Required action ▸ The reply should hold only the lines below beginning at the one with "Screen dimensions: 1319x832" and ending at the one with "Click the Update icon button", copied exactly, with every picture left out.

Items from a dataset
□ □ □ □ □ □ □

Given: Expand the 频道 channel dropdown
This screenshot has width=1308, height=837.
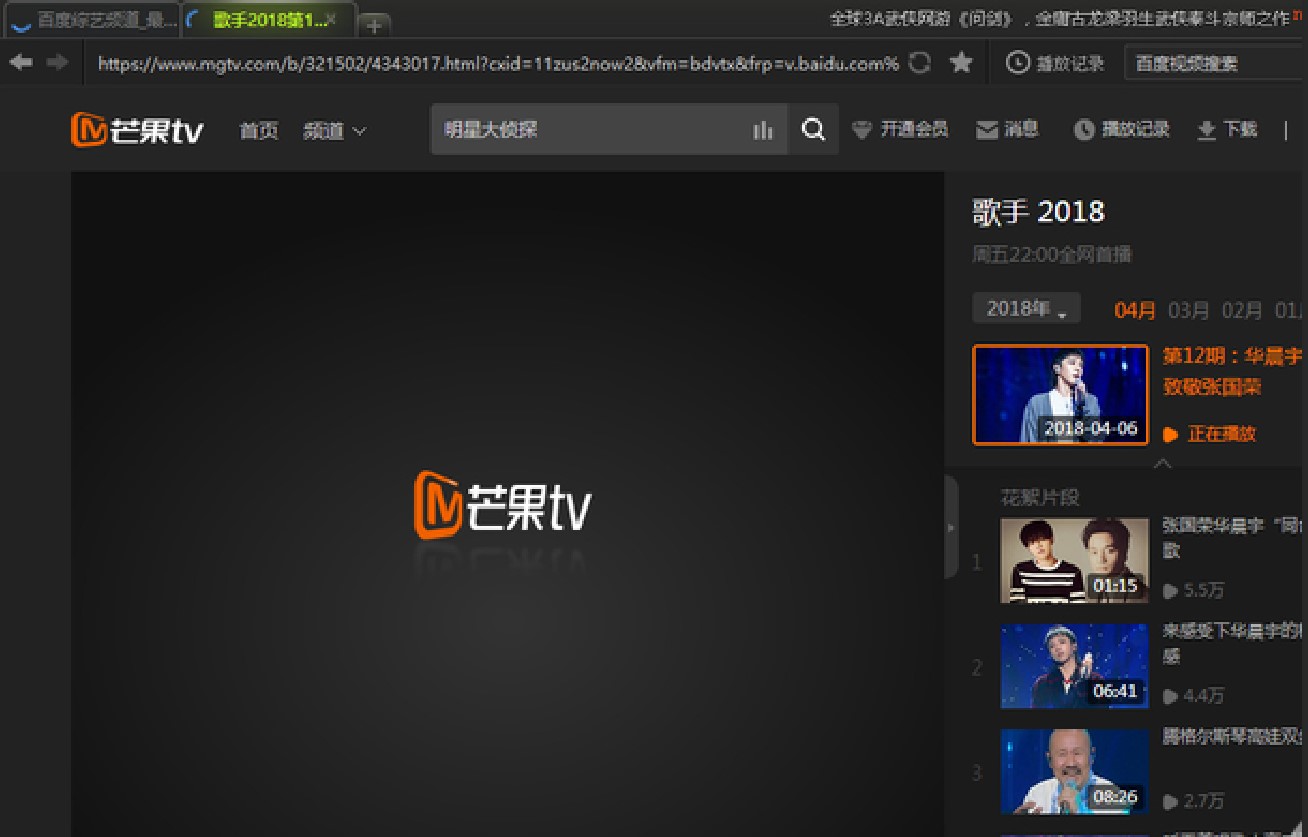Looking at the screenshot, I should (334, 131).
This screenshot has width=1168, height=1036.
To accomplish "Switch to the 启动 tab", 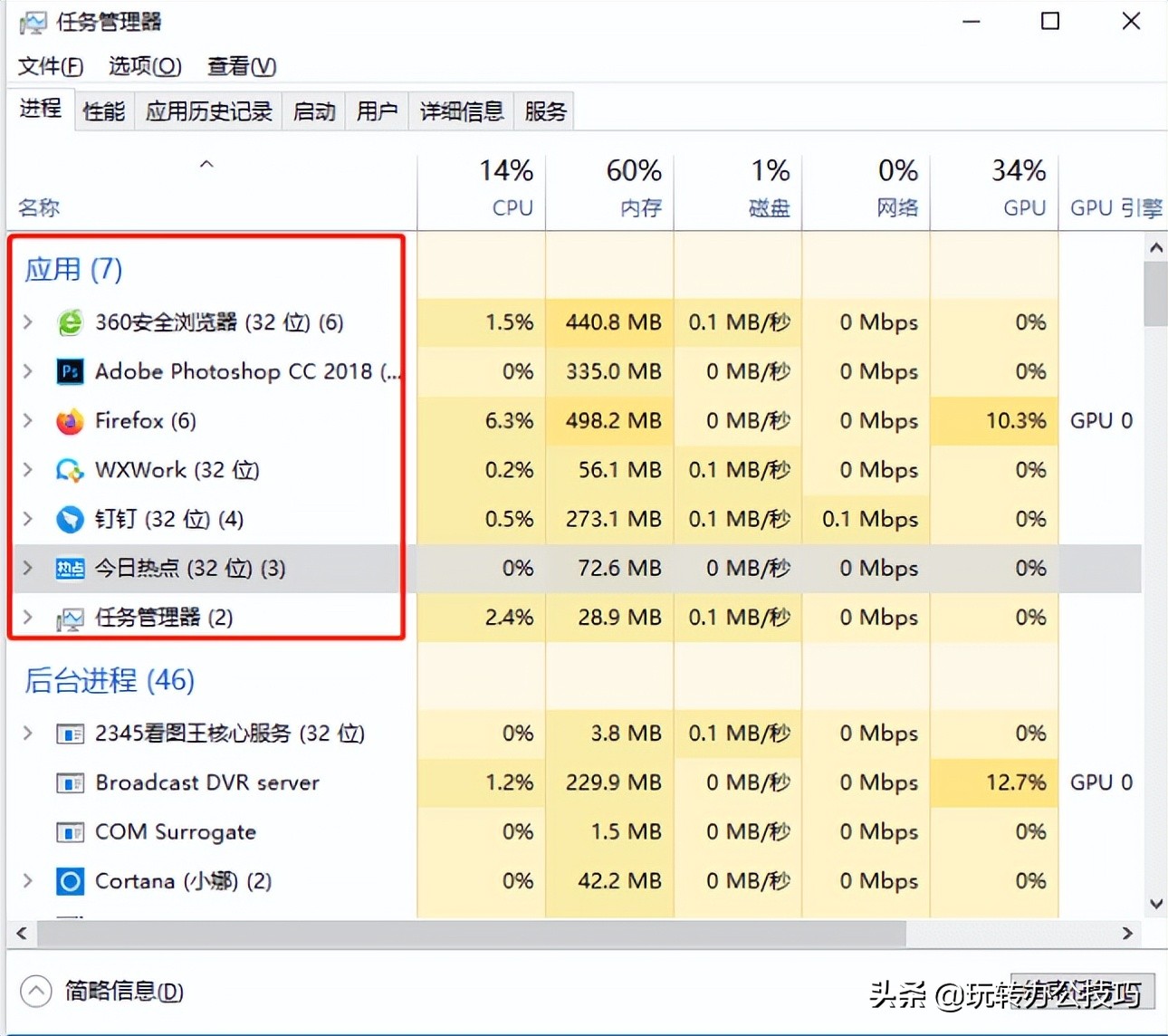I will tap(312, 110).

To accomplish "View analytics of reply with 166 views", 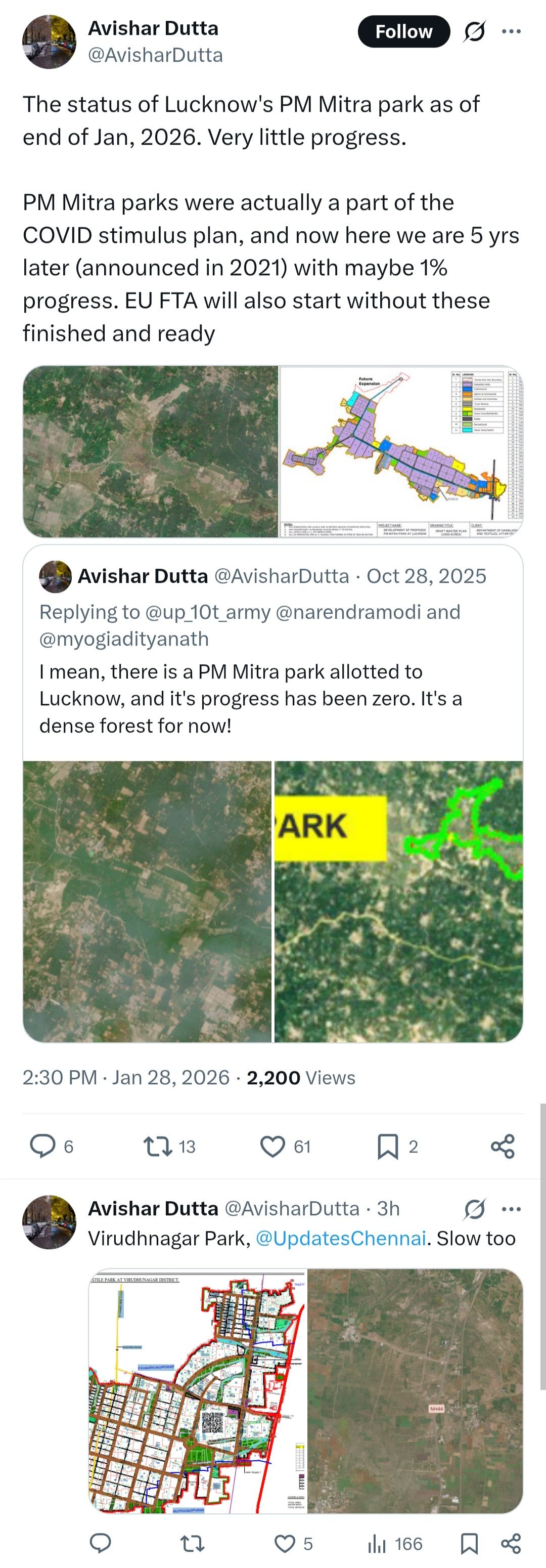I will point(377,1543).
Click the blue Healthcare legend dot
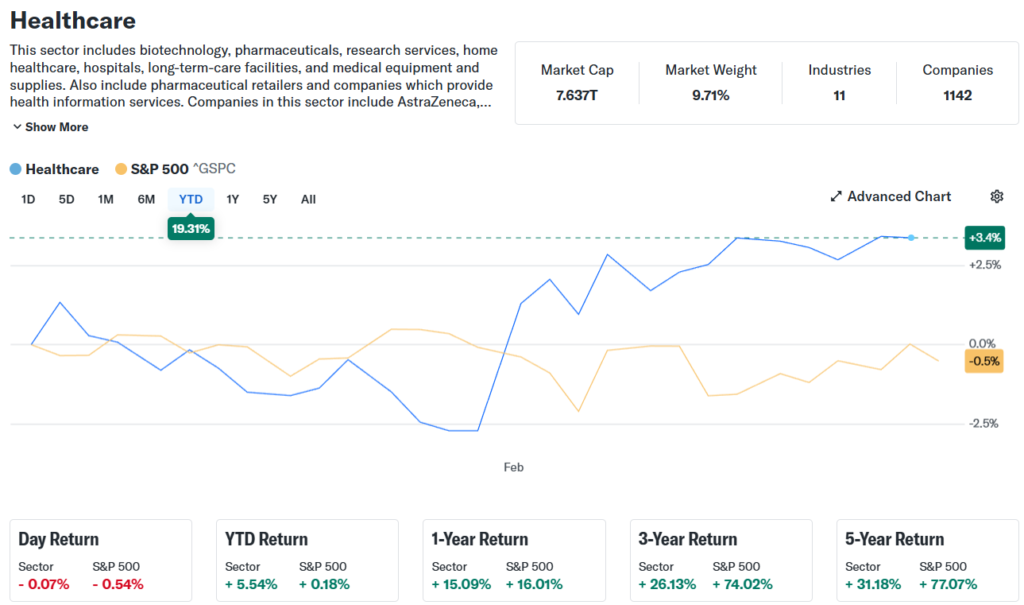 tap(15, 169)
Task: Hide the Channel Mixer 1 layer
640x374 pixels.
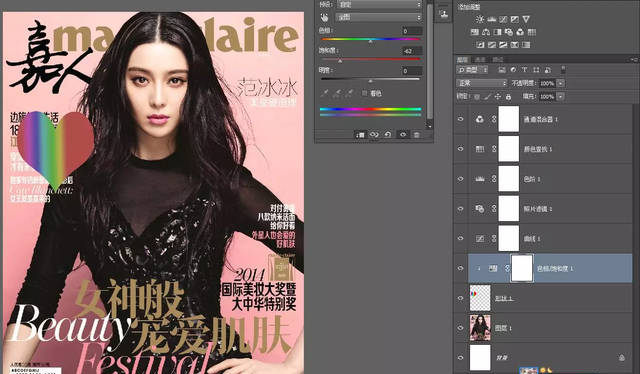Action: [461, 119]
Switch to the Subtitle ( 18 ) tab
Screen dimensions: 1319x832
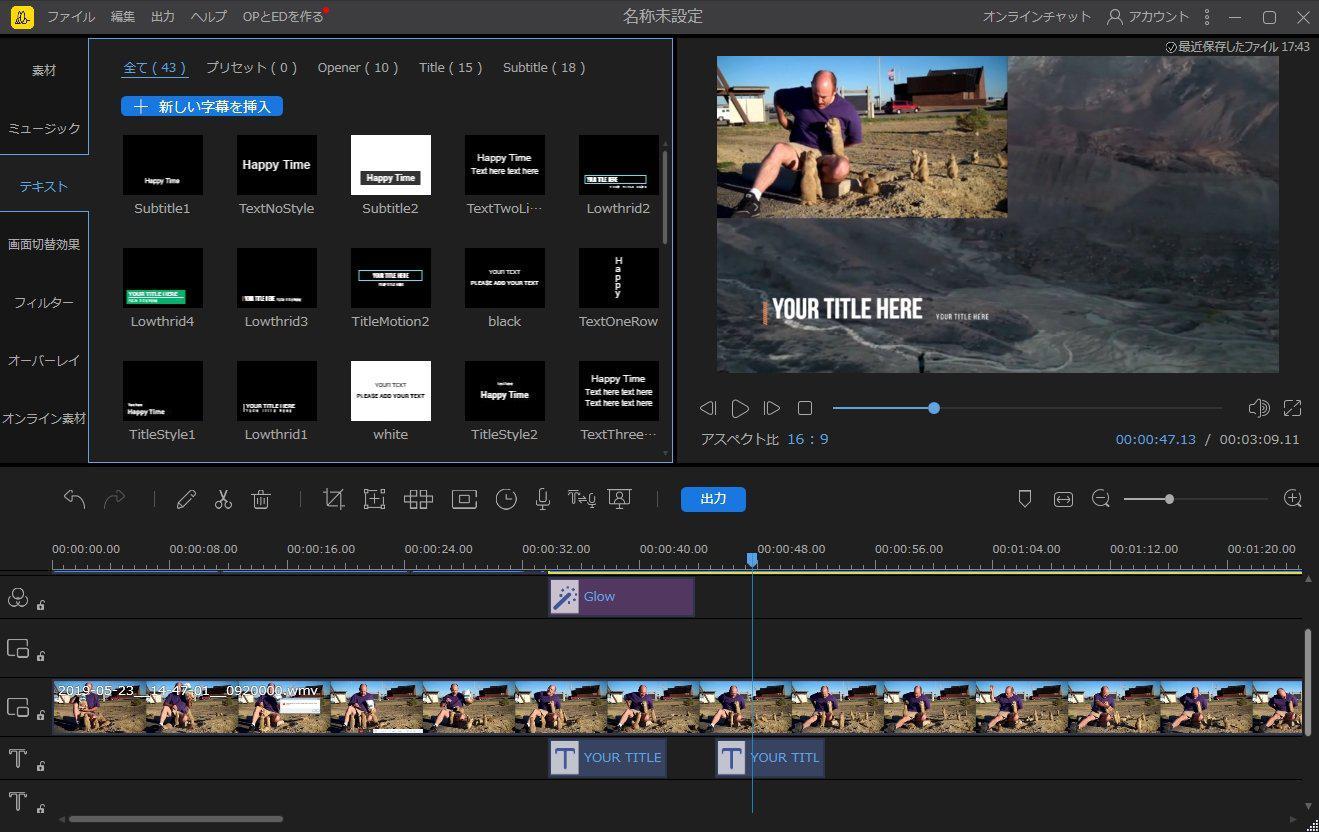point(543,68)
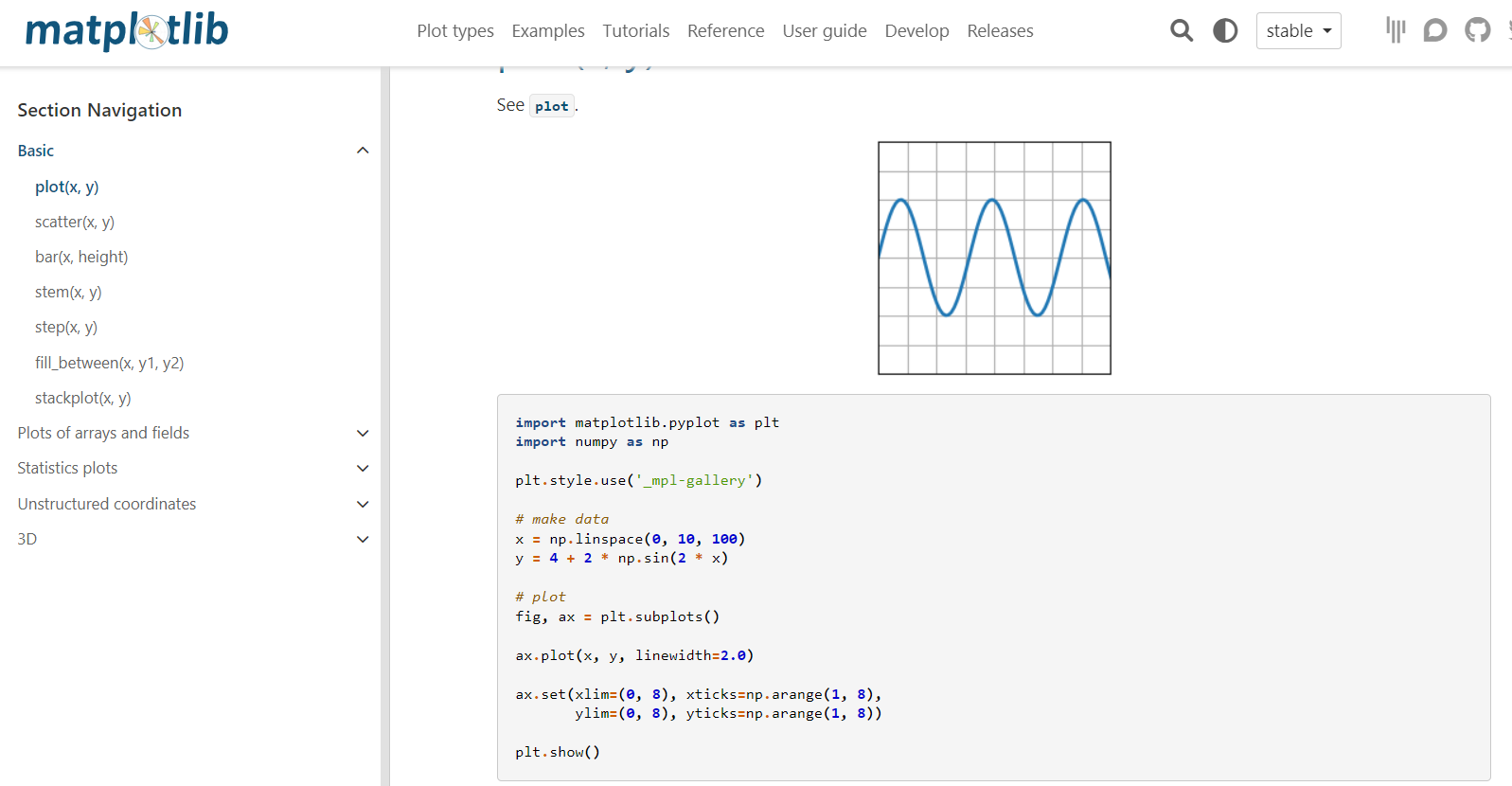Screen dimensions: 1512x786
Task: Open the Plot types menu
Action: pyautogui.click(x=455, y=30)
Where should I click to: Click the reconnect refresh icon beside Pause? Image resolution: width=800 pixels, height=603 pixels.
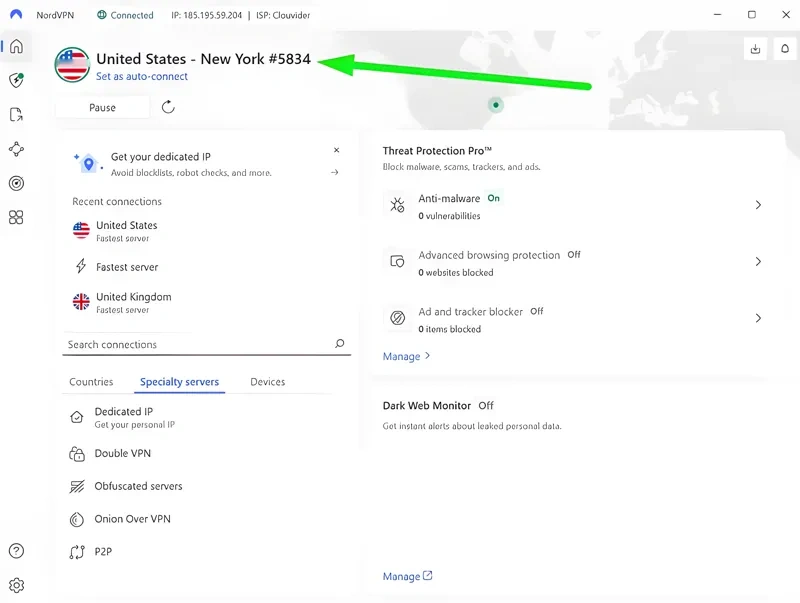(x=167, y=107)
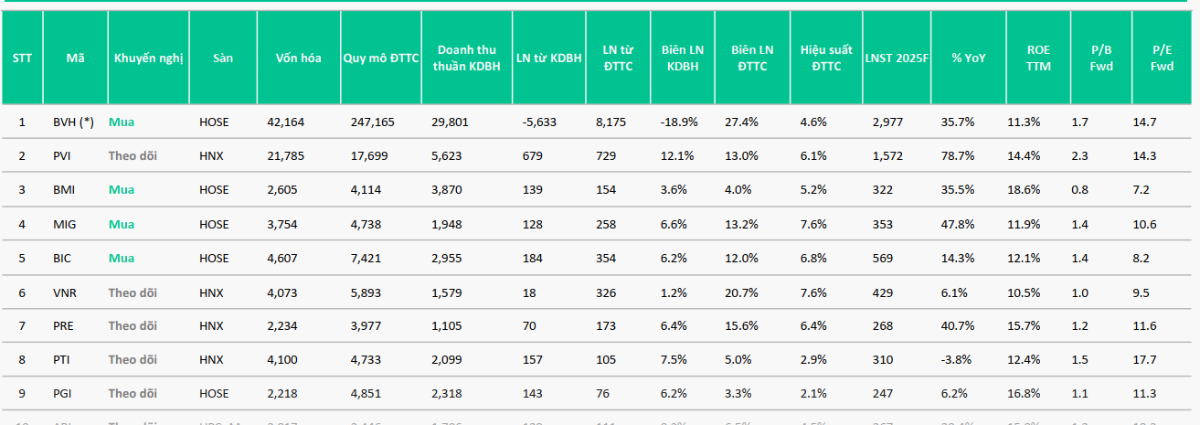Click the PGI ticker code

[63, 394]
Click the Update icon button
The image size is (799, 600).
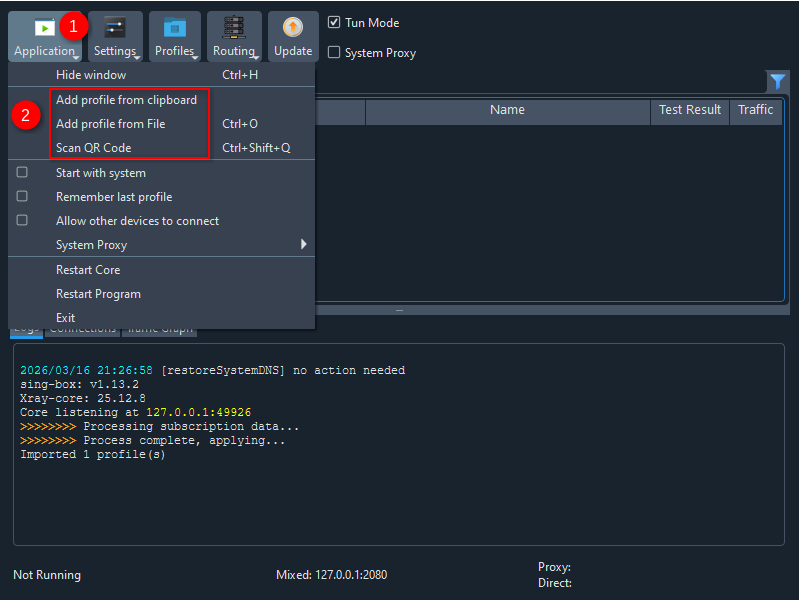293,28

□ □ □ □ □ □ □

Task response ▸
Screen dimensions: 1319x832
point(543,68)
Screen dimensions: 1512x786
Task: Open the Plot types menu
Action: pyautogui.click(x=455, y=30)
Where should I click to: Click the reconnect refresh icon beside Pause? Image resolution: width=800 pixels, height=603 pixels.
(x=167, y=107)
Click the PGI ticker code

[63, 394]
Click the Update icon button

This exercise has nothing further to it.